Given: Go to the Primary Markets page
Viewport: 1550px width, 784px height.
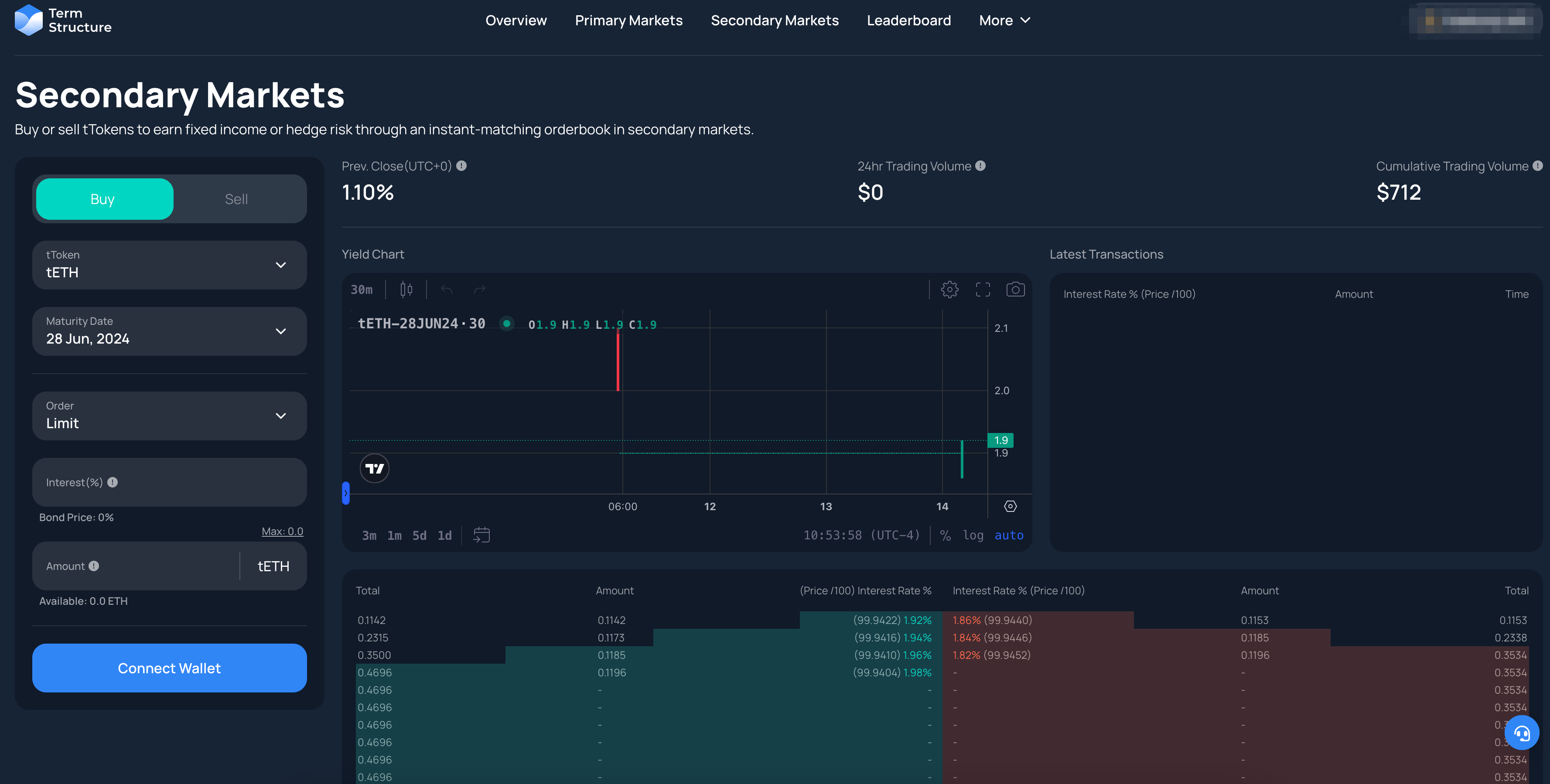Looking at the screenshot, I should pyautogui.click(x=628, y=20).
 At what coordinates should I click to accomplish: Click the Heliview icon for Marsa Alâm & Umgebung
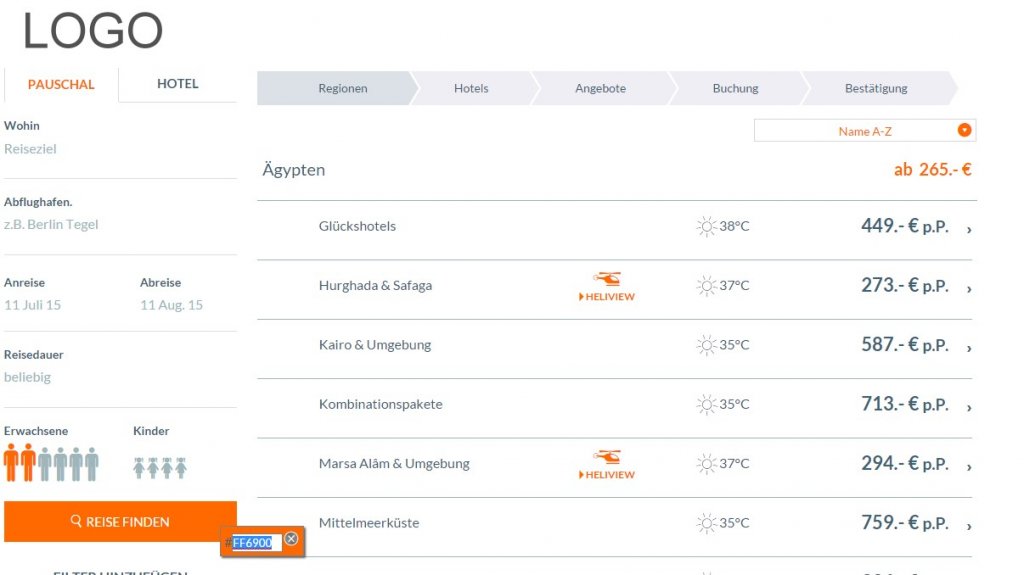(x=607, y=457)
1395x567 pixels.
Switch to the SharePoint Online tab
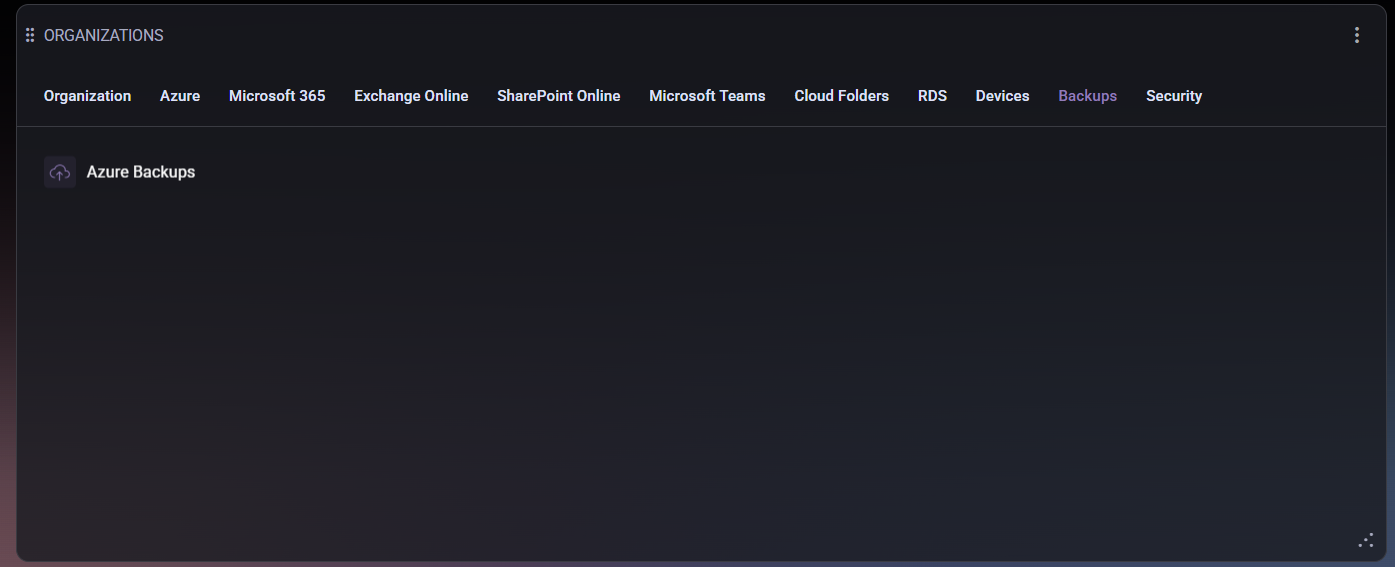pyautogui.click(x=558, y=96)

═══

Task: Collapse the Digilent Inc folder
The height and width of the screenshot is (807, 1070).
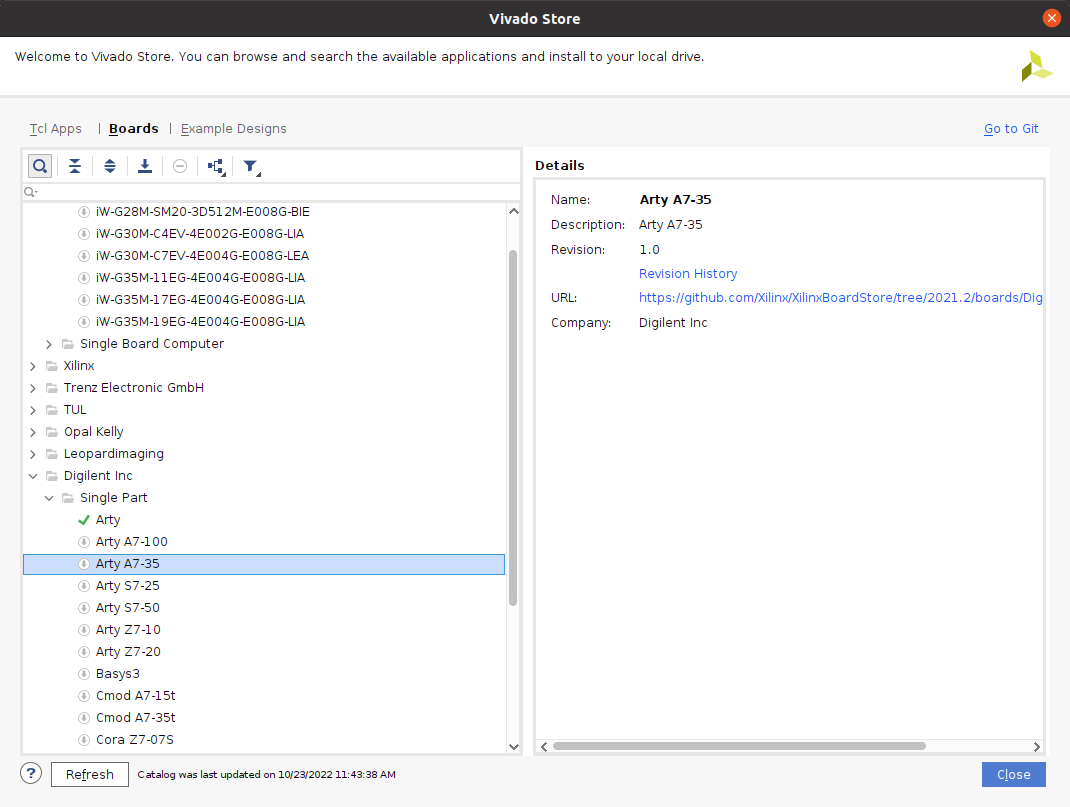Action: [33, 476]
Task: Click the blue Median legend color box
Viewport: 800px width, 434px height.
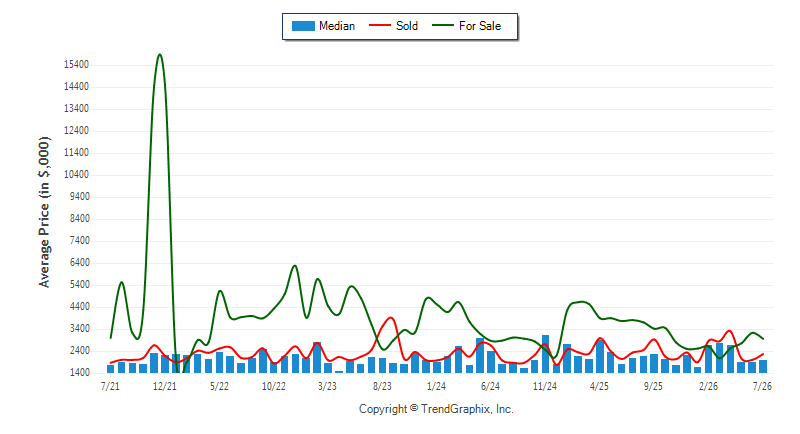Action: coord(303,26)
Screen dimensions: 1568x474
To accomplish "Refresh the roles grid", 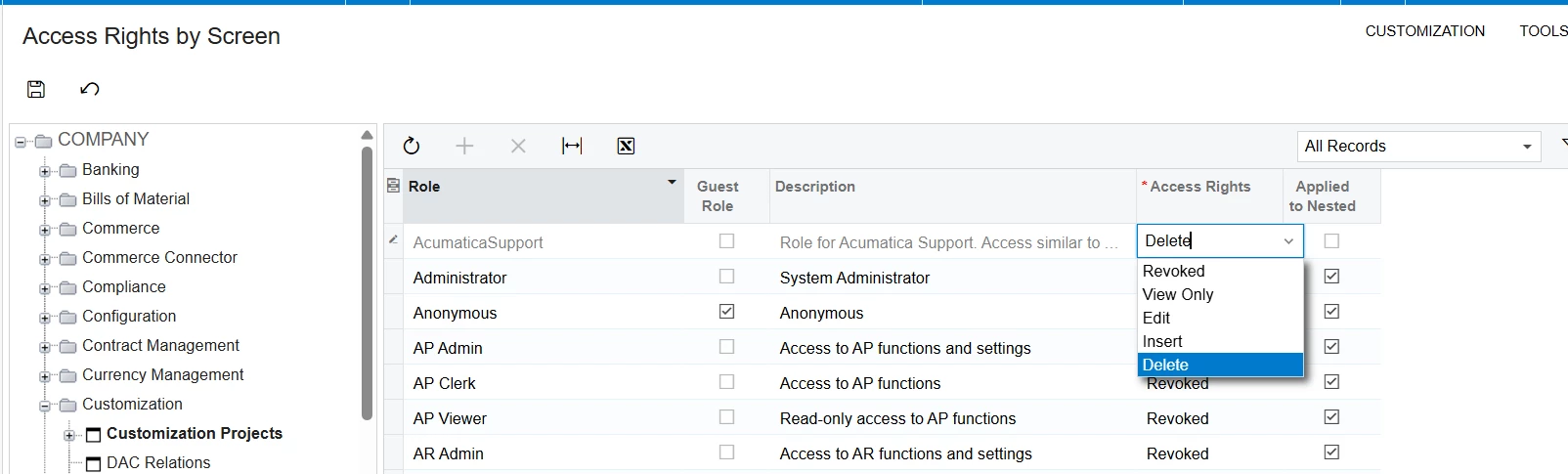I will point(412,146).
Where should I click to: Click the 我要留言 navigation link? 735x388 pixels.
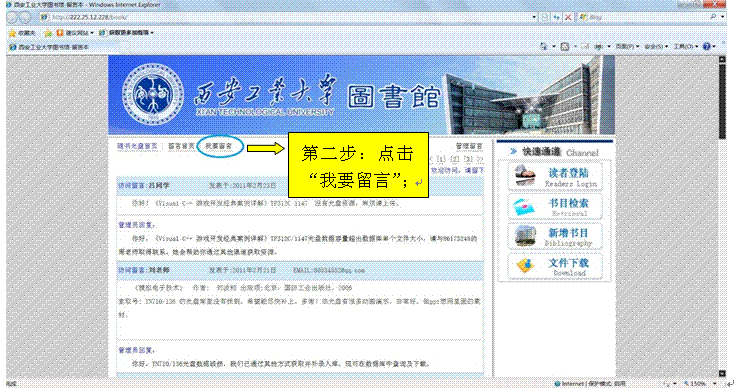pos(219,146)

═══

> _The request_:
Copy the lines from the one containing "Given: Go to the Primary Markets page" through the one containing "pyautogui.click(x=558, y=96)", word for word, leaving out the pictures.

> _Completed task_:
Given: Go to the Primary Markets page
Viewport: 1550px width, 784px height.
Looking at the screenshot, I should pyautogui.click(x=628, y=20).
 At what coordinates should I click to accomplish: Click the Heliview icon for Marsa Alâm & Umgebung
(x=607, y=457)
1395x567 pixels.
Switch to the SharePoint Online tab
pyautogui.click(x=558, y=96)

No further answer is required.